Brian Slodysko and Eric Tucker
July 11, 2023
WASHINGTON (AP) — For colleges and libraries seeking a boldfaced name for a guest lecturer, few come bigger than Sonia Sotomayor, the Supreme Court justice who rose from poverty in the Bronx to the nation’s highest court.
She has benefited, too — from schools’ purchases of hundreds, sometimes thousands, of the books she has written over the years.
Sotomayor’s staff has often prodded public institutions that have hosted the justice to buy her memoir or children’s books, works that have earned her at least $3.7 million since she joined the court in 2009. Details of those events, largely out of public view, were obtained by The Associated Press through more than 100 open records requests to public institutions. The resulting tens of thousands of pages of documents offer a rare look at Sotomayor and her fellow justices beyond their official duties.

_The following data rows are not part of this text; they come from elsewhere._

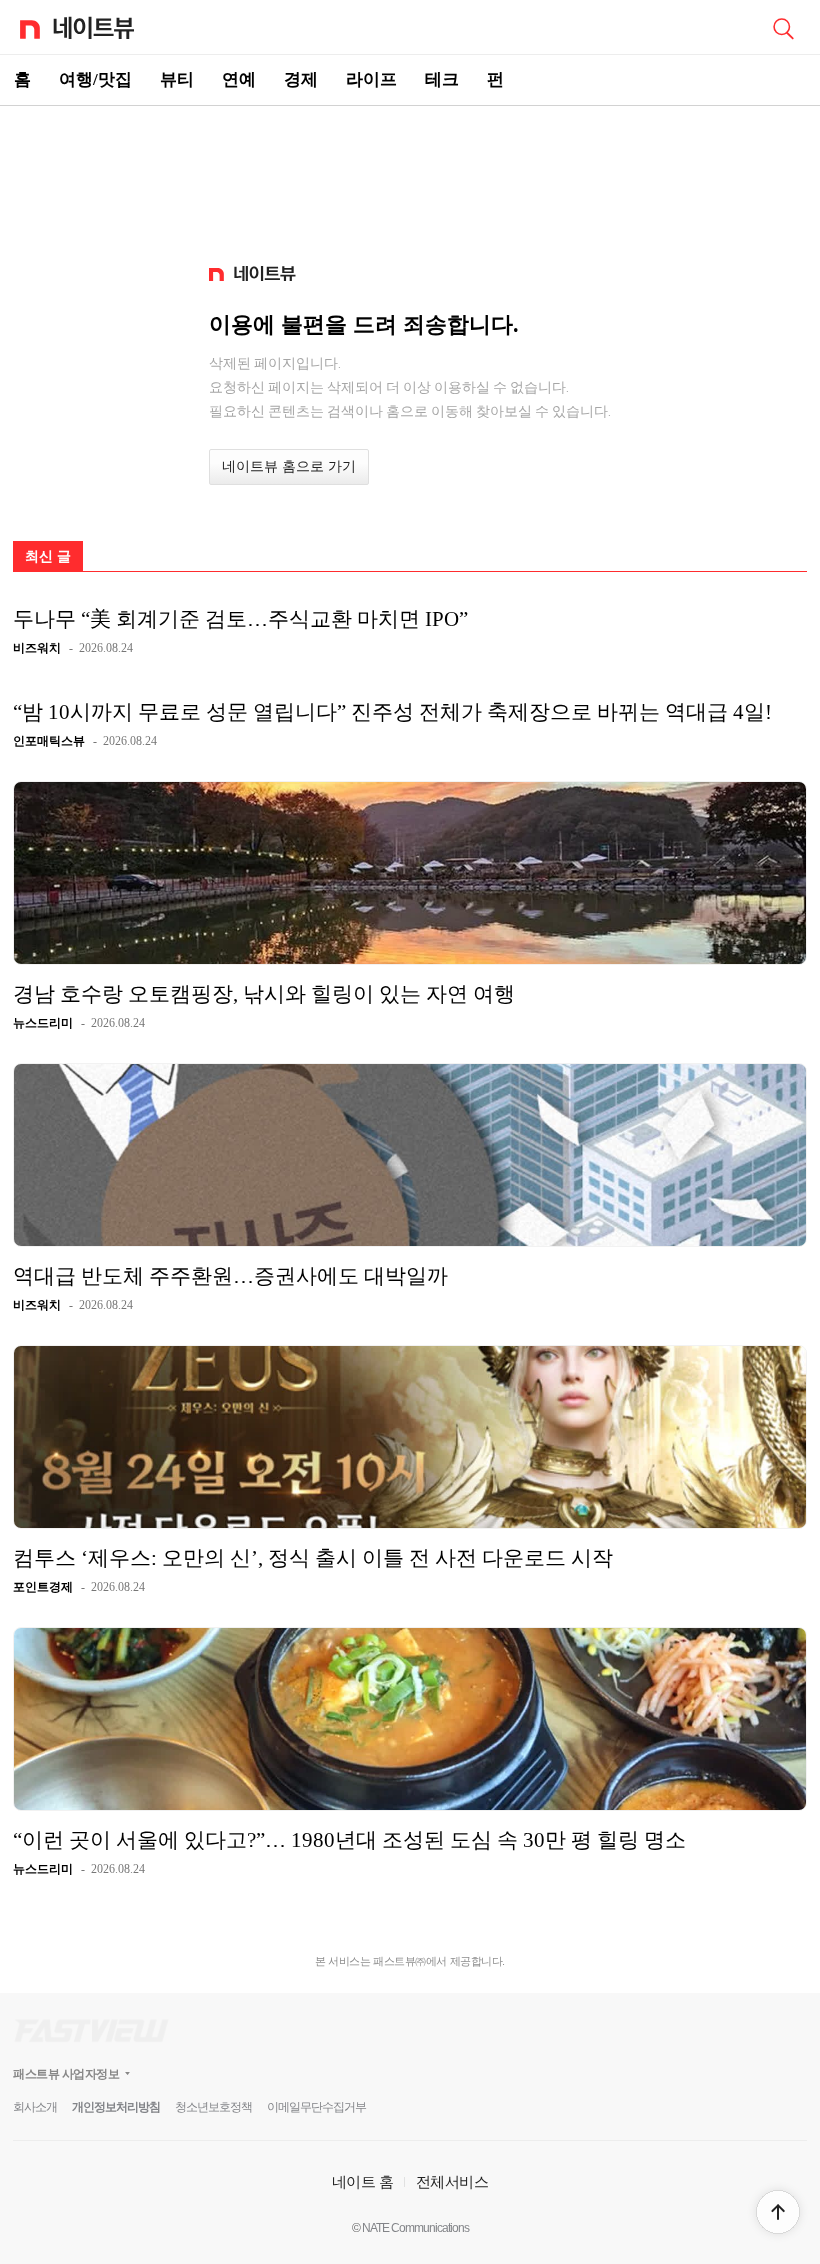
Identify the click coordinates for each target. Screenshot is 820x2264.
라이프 (371, 79)
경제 (301, 79)
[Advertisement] (410, 176)
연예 (239, 79)
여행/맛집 (95, 79)
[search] (783, 27)
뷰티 (177, 79)
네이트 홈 (363, 2181)
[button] (778, 2212)
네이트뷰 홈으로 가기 (289, 466)
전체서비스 (452, 2181)
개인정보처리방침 (116, 2107)
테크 (442, 79)
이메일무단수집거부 (316, 2107)
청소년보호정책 (213, 2107)
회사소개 (35, 2107)
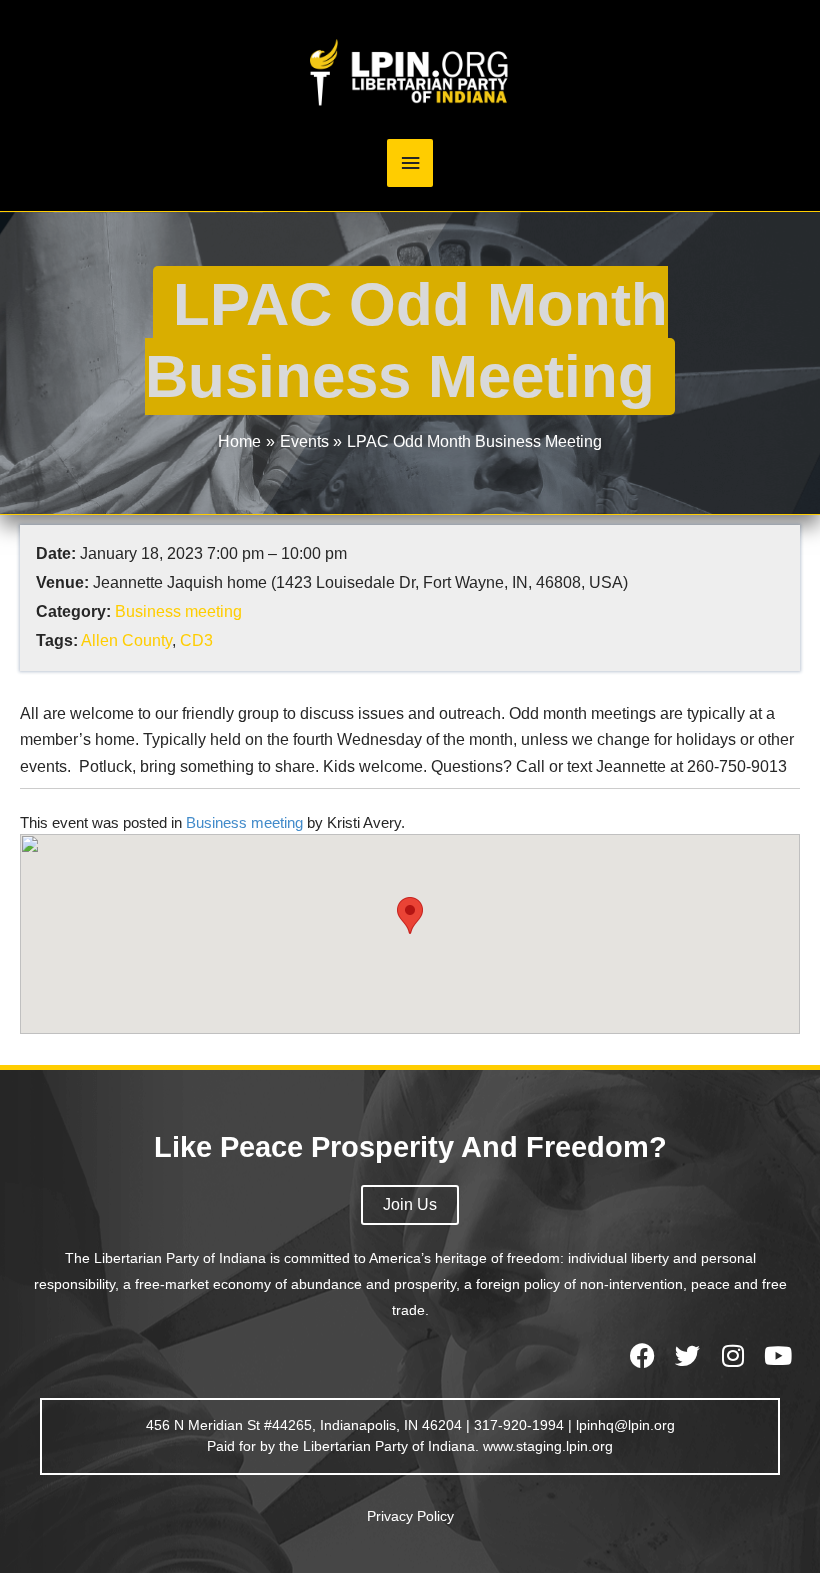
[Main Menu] (410, 163)
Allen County (126, 640)
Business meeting (178, 611)
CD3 (196, 640)
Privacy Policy (410, 1516)
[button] (410, 915)
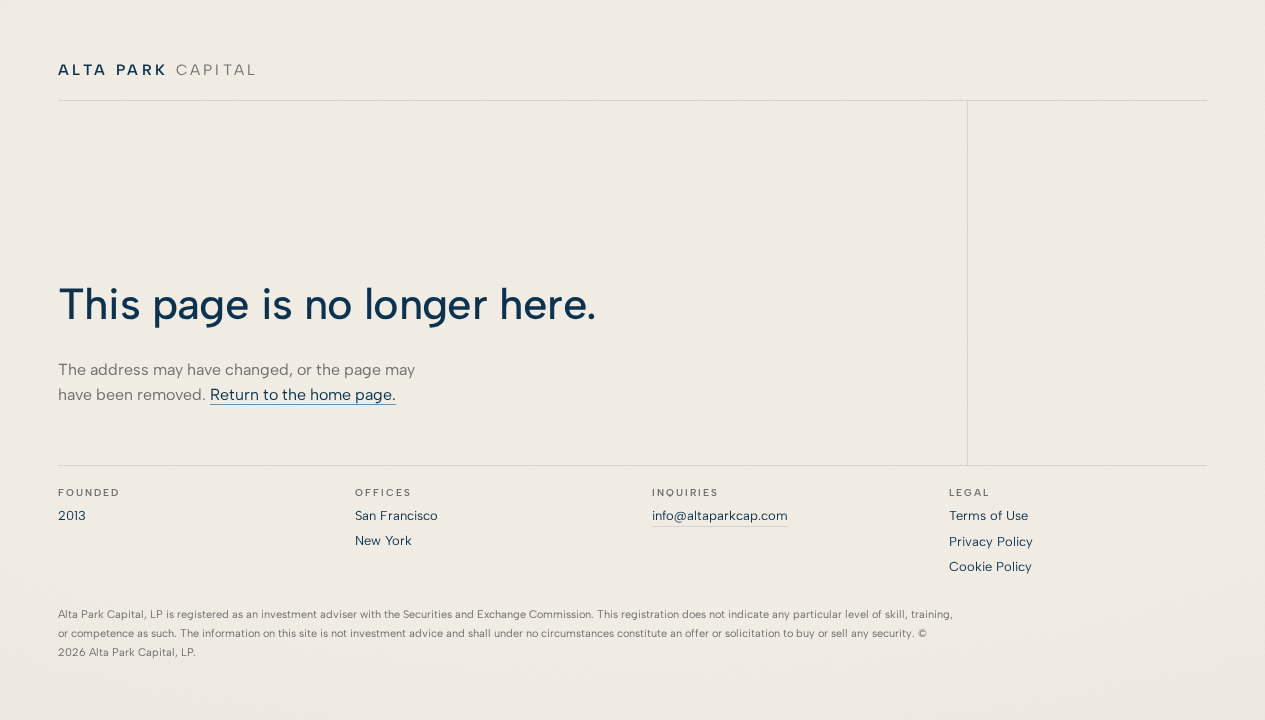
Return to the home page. (303, 394)
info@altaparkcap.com (720, 515)
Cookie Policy (990, 566)
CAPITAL (158, 70)
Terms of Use (988, 515)
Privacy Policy (991, 541)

In her case, the documents reveal repeated examples of taxpayer-funded court staff performing tasks for the justice’s book ventures, which workers in other branches of government are barred from doing. But when it comes to promoting her literary career, Sotomayor is free to do what other government officials cannot because the Supreme Court does not have a formal code of conduct, leaving the nine justices to largely write and enforce their own rules.
“This is one of the most basic tenets of ethics laws that protects taxpayer dollars from misuse,” said Kedric Payne, a former deputy chief counsel at the Office of Congressional Ethics and current general counsel for the Campaign Legal Center, a nonpartisan government watchdog group in Washington. “The problem at the Supreme Court is there’s no one there to say whether this is wrong.”